Custom mutators: AFL++ and libFuzzer support user-defined mutators that understand the input format. Essential for complex formats (images, archives, network protocols).
OSS-Fuzz
Google's continuous fuzzing infrastructure for open-source projects. Integrates AFL++, libFuzzer, and Honggfuzz with ClusterFuzz (distributed execution). Runs fuzzers 24/7 on cloud infrastructure. Has found 40,000+ bugs in 1,000+ open-source projects including Chrome, OpenSSL, and the Linux kernel.
Concurrency Bug Detection
Data Race Detectors
TSan (see above) is the standard. Helgrind (Valgrind-based) is an alternative with higher overhead. FastTrack (Flanagan and Freund, 2009) optimized the vector clock algorithm: use an epoch (single clock entry) for the common case of exclusive access, upgrading to a full vector clock only when sharing is detected. Reduces overhead from O(n) to amortized O(1) per access.
Deadlock Detection
Construct a lock-order graph: nodes are locks, edges represent observed acquisition order (lock A held while acquiring B → edge A→B). A cycle in this graph indicates a potential deadlock. TSan and Helgrind perform lock-order checking. Undead (Cai and Cao): predictive deadlock detection using happens-before analysis on recorded traces.
Atomicity Violations
An atomicity violation occurs when a sequence of operations expected to execute atomically is interleaved with conflicting operations from another thread. AVIO (Lu et al., 2006): detect unserializable access interleavings by monitoring read-write patterns.
Runtime Verification
Runtime verification monitors program execution against formal specifications (temporal logic, regular expressions, automata). Unlike testing (which checks specific inputs) or static analysis (which approximates all executions), runtime verification checks the current execution precisely.

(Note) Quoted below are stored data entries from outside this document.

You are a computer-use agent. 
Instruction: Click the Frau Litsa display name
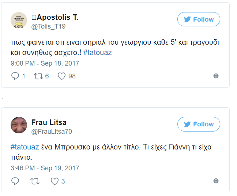[49, 122]
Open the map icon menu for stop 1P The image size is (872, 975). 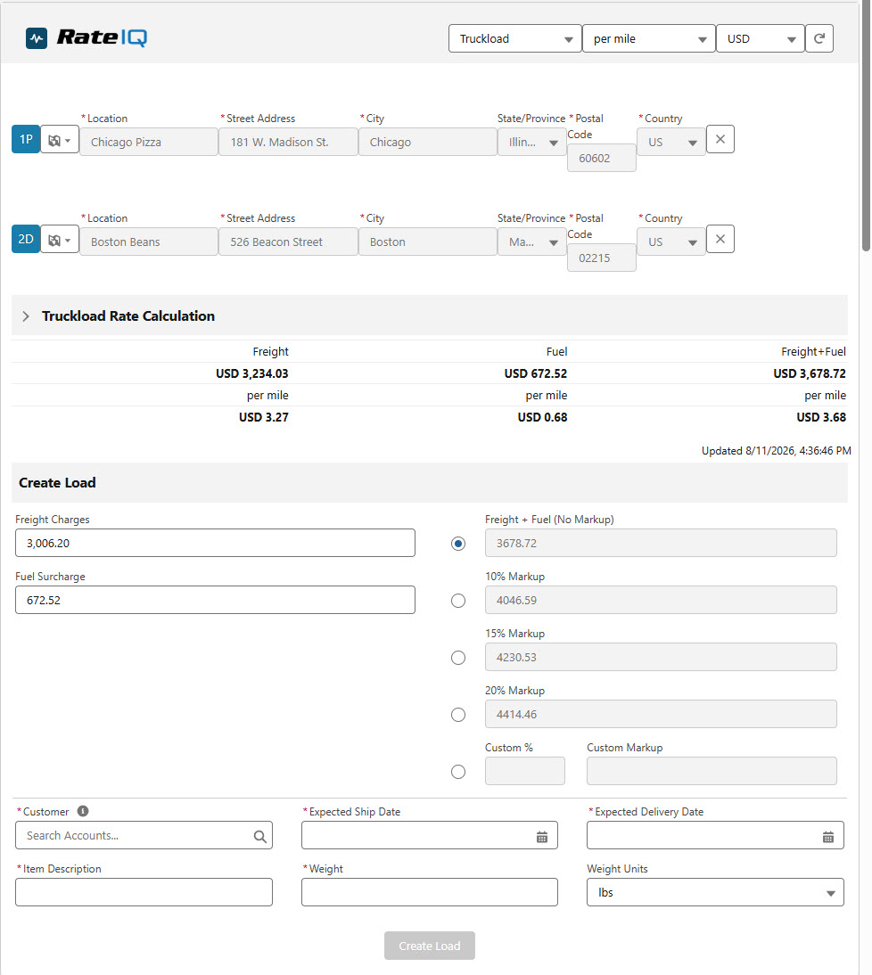[60, 140]
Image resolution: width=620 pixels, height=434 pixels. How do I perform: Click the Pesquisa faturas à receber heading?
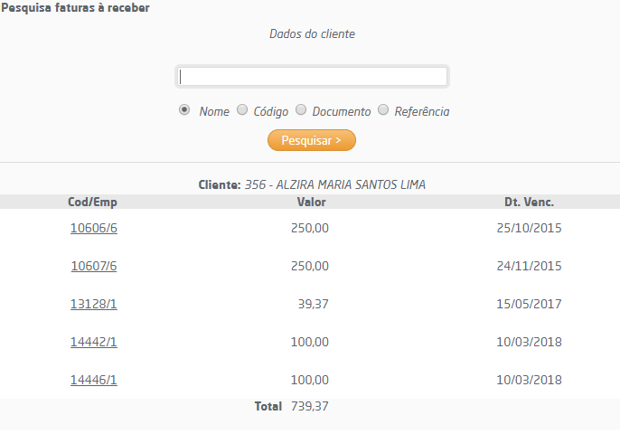click(x=76, y=8)
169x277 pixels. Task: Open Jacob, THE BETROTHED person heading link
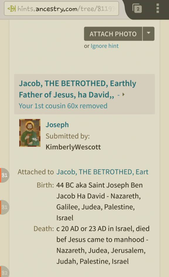(77, 89)
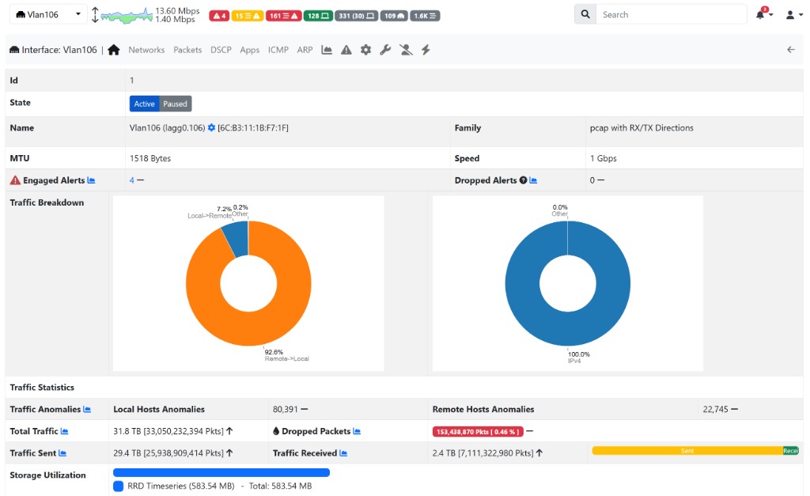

Monitor synthesis: From an LTL or regular specification, synthesize a finite-state monitor that consumes execution events and raises alarms on violations. The monitor runs alongside (or is instrumented into) the program.
JavaMOP (Monitoring-Oriented Programming): Framework for runtime verification of Java programs. Specifications in various formalisms (ERE, LTL, CFG) are compiled to AspectJ aspects that weave monitors into the program. Detects violations of API usage protocols, concurrency properties, and safety invariants.
RV-Monitor: Language-agnostic successor to JavaMOP. Generates C/C++ monitors from formal specifications.
Overhead Reduction
Runtime verification overhead depends on the frequency of monitored events. Techniques: sampling (check only a fraction of events), static optimization (use static analysis to prove some events are irrelevant), hardware acceleration (use hardware performance counters or processor trace for low-overhead event capture).